Market Full Of Oil: The USD VS Crude Oil Experience
Posted on June 25, 2008
By Hashem Kalentari
ISFAHAN, Iran (Reuters) – The oil market is plentifully supplied and the rally to record high prices is “fake and imposed”, Iran’s president said on Tuesday, blaming a weak U.S. dollar which he suggested was being pushed lower on purpose.
“At a time when the growth of consumption is lower than the growth of production and the market is full of oil, prices are rising and this trend is completely fake and imposed,” Mahmoud Ahmadinejad said.
“It is very clear that visible and invisible hands are controlling prices in a fake way with political and economic aims,” he said when opening a meeting of the OPEC Fund for International Development in the central city of Isfahan.
With high fuel prices sparking protests worldwide, Ahmadinejad hit out at energy taxes in consumer nations. He said there was an “unfair” difference in income between energy exporting and importing countries.

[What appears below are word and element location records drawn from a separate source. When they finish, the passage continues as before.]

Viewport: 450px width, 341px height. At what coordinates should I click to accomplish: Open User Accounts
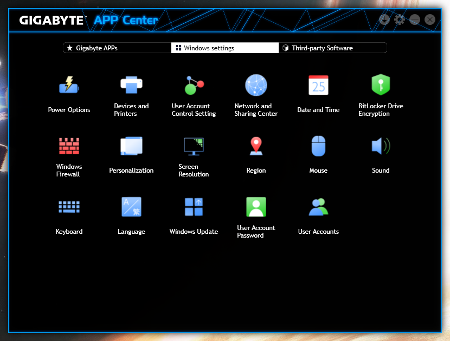click(318, 207)
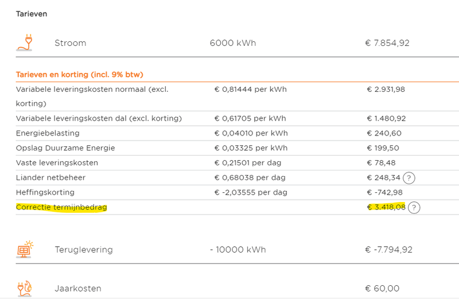459x299 pixels.
Task: Click the Stroom total € 7.854,92
Action: (387, 43)
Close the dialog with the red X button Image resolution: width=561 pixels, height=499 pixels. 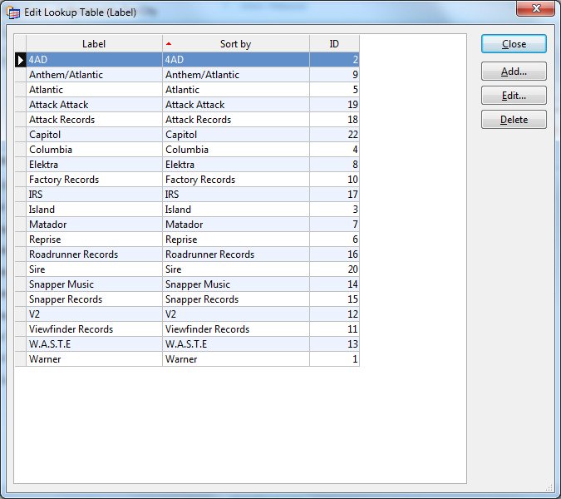[x=535, y=10]
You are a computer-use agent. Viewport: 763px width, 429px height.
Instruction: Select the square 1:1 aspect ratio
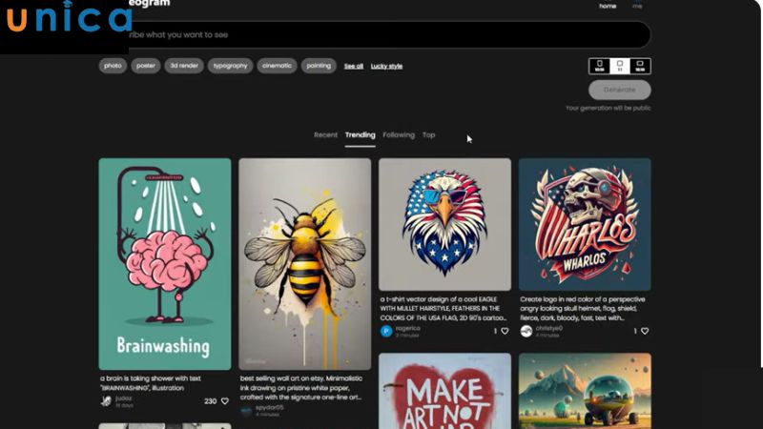coord(620,67)
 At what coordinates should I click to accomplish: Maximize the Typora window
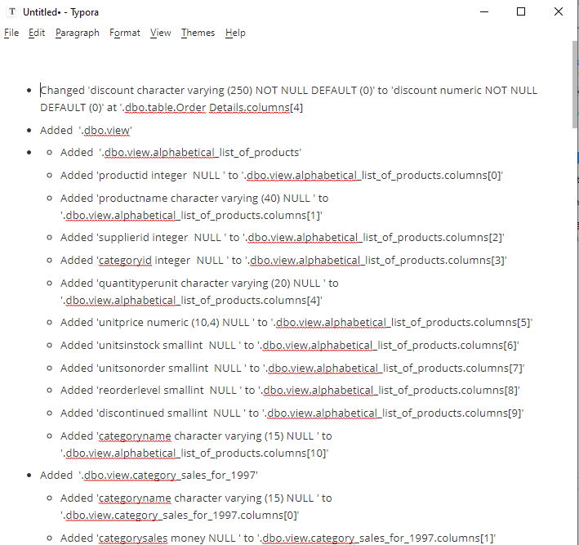click(x=522, y=12)
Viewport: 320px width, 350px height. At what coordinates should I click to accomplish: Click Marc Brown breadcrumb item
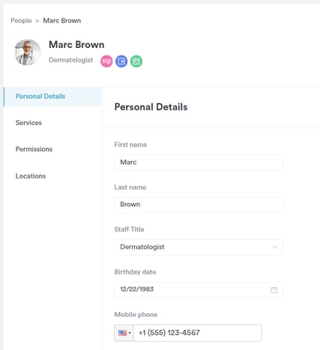[62, 20]
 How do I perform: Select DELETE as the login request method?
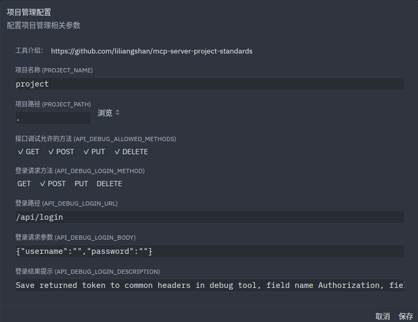[109, 184]
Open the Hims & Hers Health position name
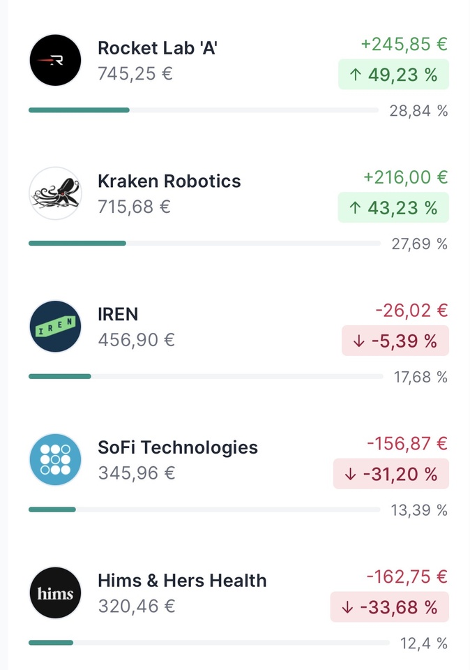This screenshot has width=470, height=670. [x=182, y=580]
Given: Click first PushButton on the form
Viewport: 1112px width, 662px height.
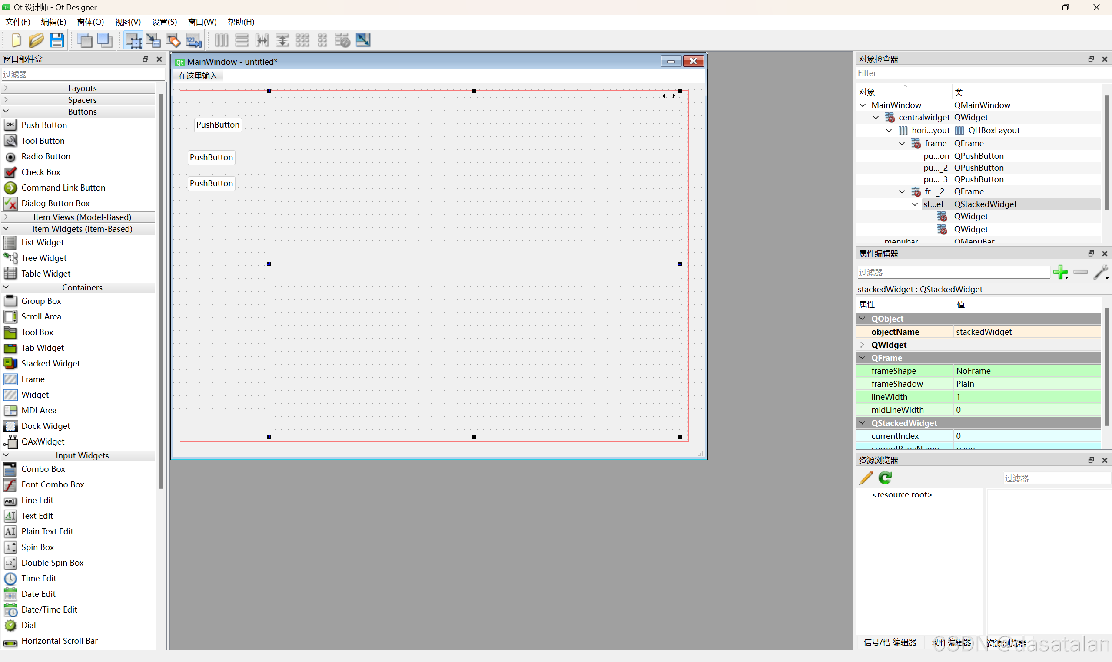Looking at the screenshot, I should click(x=218, y=125).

Iran, the world’s fourth-largest oil exporter, has repeatedly said the market is well-supplied with crude and blames rising prices on speculation, a weak dollar and geopolitical factors.
Oil steadied on Tuesday after touching a record near $140 the previous day, with traders caught between a weaker dollar and expectations that top exporter Saudi Arabia will ramp up output to its highest rate in decades.
Iran has often said it sees no need for the Organization of the Petroleum Exporting Countries (OPEC) to boost output, as the United States and other big oil consumers want.
“As you know the decrease in the dollar’s value and the increase in energy prices are two sides of the same coin which are being introduced as factors behind the recent instability,” Ahmadinejad said.
The president reiterated his view that oil should be sold in a basket of currencies rather than dollars, an idea which has failed to win over other OPEC members, except Venezuela.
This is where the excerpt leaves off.